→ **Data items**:
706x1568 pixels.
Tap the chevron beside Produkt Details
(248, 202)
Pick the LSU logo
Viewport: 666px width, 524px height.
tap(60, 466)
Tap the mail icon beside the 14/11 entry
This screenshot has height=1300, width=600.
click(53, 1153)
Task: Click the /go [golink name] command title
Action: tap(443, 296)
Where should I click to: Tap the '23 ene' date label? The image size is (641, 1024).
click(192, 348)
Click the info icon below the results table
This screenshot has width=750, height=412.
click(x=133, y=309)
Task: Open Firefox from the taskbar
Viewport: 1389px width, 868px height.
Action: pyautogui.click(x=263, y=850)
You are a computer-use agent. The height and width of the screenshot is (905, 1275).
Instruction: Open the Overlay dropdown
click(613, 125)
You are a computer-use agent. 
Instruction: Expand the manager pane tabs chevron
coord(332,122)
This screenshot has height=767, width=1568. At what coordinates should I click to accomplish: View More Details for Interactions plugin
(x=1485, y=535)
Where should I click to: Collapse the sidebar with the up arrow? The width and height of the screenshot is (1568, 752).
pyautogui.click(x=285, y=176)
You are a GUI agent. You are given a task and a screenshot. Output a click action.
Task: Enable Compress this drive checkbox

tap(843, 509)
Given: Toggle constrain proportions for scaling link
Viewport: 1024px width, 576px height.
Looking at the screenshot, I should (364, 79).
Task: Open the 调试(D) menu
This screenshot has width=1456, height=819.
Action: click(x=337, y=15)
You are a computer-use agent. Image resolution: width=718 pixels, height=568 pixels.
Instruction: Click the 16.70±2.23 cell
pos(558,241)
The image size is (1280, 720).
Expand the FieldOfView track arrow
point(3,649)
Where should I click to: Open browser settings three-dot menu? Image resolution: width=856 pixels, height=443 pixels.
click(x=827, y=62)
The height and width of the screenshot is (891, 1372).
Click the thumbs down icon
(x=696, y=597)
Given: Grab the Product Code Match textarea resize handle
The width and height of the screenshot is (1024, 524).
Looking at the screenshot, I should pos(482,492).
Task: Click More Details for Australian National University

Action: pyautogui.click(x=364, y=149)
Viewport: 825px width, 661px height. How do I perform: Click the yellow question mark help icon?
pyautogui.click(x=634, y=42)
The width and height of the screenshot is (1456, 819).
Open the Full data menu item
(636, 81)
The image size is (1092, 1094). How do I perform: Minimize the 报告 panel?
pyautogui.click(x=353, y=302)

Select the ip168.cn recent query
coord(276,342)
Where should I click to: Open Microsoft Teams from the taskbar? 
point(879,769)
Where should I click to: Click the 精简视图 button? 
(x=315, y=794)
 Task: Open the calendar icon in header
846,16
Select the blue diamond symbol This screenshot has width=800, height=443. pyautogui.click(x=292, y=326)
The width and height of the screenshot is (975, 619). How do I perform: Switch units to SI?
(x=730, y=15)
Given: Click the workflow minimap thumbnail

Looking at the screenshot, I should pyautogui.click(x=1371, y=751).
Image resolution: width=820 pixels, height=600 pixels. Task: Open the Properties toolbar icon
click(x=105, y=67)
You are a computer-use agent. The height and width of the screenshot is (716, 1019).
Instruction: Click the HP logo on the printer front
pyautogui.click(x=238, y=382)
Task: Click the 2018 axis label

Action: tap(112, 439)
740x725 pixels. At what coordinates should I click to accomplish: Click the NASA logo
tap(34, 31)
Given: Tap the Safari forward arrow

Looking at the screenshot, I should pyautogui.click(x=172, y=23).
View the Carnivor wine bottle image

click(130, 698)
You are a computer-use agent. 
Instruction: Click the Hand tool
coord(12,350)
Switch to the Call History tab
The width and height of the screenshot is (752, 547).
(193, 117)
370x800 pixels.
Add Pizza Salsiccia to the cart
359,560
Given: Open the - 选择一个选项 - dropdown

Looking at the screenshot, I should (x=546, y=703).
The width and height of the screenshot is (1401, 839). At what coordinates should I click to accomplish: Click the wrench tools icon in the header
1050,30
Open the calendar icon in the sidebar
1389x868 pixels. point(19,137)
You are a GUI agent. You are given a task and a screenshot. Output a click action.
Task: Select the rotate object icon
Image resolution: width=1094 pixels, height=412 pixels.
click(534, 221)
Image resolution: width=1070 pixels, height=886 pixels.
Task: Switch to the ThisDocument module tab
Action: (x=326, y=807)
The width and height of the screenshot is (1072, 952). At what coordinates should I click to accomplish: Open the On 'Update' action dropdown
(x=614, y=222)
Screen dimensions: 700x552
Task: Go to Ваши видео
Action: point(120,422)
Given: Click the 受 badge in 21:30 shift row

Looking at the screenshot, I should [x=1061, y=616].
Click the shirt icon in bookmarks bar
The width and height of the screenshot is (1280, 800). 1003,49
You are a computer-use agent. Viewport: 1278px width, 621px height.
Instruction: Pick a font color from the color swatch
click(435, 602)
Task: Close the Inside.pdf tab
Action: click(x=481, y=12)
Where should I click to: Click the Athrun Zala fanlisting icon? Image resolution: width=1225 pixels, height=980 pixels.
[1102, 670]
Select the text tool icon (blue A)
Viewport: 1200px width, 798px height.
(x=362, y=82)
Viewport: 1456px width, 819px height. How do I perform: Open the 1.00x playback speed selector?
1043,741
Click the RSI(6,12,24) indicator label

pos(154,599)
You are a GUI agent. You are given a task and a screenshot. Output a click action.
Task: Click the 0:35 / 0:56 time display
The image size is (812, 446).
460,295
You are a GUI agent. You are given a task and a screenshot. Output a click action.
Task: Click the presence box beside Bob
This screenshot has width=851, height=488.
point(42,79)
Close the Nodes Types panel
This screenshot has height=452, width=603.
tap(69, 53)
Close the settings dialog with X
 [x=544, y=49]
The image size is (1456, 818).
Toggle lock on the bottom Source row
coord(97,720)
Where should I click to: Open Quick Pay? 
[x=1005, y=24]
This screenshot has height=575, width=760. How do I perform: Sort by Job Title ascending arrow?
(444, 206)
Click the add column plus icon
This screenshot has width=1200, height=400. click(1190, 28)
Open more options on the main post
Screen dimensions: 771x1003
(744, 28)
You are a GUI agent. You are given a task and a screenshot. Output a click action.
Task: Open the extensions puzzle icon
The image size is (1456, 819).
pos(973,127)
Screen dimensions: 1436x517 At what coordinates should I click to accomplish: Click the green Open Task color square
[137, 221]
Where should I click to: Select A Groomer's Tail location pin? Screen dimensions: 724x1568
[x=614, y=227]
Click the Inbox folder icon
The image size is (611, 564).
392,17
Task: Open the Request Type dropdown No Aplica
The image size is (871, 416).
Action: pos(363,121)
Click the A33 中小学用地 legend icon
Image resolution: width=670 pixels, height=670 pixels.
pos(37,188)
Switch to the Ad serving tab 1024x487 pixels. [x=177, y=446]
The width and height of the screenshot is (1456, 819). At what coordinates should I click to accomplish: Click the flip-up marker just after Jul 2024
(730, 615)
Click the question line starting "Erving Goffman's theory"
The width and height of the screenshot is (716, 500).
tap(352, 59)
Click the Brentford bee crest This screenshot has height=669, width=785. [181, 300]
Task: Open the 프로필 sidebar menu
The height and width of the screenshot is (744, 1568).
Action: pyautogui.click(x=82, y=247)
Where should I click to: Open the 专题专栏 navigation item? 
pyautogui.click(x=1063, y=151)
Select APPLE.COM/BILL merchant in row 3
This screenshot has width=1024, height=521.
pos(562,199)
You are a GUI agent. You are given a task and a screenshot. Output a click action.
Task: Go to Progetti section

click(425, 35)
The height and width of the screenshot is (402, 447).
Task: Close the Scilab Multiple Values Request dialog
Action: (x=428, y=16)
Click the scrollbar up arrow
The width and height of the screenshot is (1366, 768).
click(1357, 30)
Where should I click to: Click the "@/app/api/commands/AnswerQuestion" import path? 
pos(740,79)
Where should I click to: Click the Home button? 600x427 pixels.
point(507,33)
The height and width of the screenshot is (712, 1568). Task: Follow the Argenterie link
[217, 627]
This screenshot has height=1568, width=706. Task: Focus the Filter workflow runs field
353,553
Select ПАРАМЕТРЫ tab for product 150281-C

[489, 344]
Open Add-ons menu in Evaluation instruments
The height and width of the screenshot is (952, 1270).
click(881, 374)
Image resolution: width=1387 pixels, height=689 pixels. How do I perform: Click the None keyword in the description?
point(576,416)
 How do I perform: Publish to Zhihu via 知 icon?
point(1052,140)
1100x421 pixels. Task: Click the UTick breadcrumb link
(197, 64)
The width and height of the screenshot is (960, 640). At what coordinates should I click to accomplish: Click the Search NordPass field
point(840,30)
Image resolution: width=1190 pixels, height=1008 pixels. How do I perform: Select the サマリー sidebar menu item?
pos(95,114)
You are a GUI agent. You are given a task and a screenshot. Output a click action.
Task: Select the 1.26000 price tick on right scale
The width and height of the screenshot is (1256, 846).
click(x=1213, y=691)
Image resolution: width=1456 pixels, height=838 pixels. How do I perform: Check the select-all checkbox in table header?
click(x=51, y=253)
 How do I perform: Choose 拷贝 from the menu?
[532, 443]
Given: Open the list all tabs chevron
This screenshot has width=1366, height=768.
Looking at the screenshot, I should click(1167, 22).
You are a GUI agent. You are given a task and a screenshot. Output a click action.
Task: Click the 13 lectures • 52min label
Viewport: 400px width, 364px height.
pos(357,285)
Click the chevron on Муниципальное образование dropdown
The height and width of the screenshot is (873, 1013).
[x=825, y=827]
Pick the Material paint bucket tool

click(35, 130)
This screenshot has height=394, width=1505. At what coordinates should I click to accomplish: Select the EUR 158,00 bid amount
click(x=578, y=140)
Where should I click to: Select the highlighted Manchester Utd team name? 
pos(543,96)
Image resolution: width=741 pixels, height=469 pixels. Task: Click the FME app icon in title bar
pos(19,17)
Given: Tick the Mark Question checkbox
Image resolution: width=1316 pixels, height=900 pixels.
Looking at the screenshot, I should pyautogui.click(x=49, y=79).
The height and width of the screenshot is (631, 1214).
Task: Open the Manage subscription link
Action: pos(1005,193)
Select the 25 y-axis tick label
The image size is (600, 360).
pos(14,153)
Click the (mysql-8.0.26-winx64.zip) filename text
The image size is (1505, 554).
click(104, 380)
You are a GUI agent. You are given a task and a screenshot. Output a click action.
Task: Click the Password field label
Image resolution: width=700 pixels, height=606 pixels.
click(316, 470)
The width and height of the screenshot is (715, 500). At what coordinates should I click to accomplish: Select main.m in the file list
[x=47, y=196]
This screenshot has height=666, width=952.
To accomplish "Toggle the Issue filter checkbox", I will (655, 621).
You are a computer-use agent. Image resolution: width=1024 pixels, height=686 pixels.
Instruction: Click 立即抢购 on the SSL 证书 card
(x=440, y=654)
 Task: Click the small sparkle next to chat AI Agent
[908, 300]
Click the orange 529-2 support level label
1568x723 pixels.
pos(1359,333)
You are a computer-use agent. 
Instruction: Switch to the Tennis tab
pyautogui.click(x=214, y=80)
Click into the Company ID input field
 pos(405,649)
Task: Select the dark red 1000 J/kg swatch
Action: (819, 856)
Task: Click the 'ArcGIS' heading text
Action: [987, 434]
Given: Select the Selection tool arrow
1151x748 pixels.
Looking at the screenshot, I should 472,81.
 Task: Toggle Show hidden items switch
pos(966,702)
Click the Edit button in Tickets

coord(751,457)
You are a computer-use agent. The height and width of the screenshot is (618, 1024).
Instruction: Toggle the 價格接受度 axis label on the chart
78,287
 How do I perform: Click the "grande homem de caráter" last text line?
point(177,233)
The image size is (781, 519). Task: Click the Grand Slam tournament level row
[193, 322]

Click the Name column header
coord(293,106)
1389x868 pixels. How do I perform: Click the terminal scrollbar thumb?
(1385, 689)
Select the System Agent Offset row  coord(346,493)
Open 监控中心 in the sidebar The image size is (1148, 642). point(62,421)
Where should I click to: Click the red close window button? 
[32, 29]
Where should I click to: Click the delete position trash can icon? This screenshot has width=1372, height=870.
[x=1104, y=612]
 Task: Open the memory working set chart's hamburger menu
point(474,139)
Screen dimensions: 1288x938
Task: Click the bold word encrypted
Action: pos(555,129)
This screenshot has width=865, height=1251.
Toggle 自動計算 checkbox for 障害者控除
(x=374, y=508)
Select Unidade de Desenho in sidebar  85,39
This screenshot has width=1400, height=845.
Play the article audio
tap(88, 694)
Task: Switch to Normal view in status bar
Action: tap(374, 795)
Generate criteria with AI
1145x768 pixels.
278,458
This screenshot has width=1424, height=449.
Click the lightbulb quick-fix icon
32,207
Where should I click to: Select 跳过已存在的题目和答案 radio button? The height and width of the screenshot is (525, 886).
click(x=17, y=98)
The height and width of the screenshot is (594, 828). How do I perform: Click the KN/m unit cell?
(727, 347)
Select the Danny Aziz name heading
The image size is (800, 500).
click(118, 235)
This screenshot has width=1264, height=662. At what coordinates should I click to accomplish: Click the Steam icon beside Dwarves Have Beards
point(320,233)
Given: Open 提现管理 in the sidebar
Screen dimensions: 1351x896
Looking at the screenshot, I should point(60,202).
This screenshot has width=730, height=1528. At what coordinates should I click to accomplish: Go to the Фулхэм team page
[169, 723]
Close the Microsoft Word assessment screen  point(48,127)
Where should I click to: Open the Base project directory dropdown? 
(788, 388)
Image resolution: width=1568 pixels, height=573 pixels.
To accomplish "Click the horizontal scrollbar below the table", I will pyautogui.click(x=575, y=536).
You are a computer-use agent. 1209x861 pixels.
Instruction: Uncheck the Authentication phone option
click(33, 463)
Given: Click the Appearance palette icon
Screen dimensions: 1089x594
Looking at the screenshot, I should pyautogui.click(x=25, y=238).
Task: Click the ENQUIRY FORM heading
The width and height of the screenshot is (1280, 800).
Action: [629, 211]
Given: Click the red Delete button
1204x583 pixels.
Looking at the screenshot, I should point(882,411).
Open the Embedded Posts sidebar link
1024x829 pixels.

→ **Job**:
Render the records from the first line through the line containing "Action: pyautogui.click(x=263, y=850)", inclusive, as a Markdown table with the columns Row and Line. Number each line and skip any blank lines.

→ **Solution to the problem**:
| Row | Line |
|---|---|
| 1 | 706x1568 pixels. |
| 2 | Tap the chevron beside Produkt Details |
| 3 | (248, 202) |
| 4 | Pick the LSU logo |
| 5 | Viewport: 666px width, 524px height. |
| 6 | tap(60, 466) |
| 7 | Tap the mail icon beside the 14/11 entry |
| 8 | This screenshot has height=1300, width=600. |
| 9 | click(53, 1153) |
| 10 | Task: Click the /go [golink name] command title |
| 11 | Action: tap(443, 296) |
| 12 | Where should I click to: Tap the '23 ene' date label? The image size is (641, 1024). |
| 13 | click(192, 348) |
| 14 | Click the info icon below the results table |
| 15 | This screenshot has width=750, height=412. |
| 16 | click(x=133, y=309) |
| 17 | Task: Open Firefox from the taskbar |
| 18 | Viewport: 1389px width, 868px height. |
| 19 | Action: pyautogui.click(x=263, y=850) |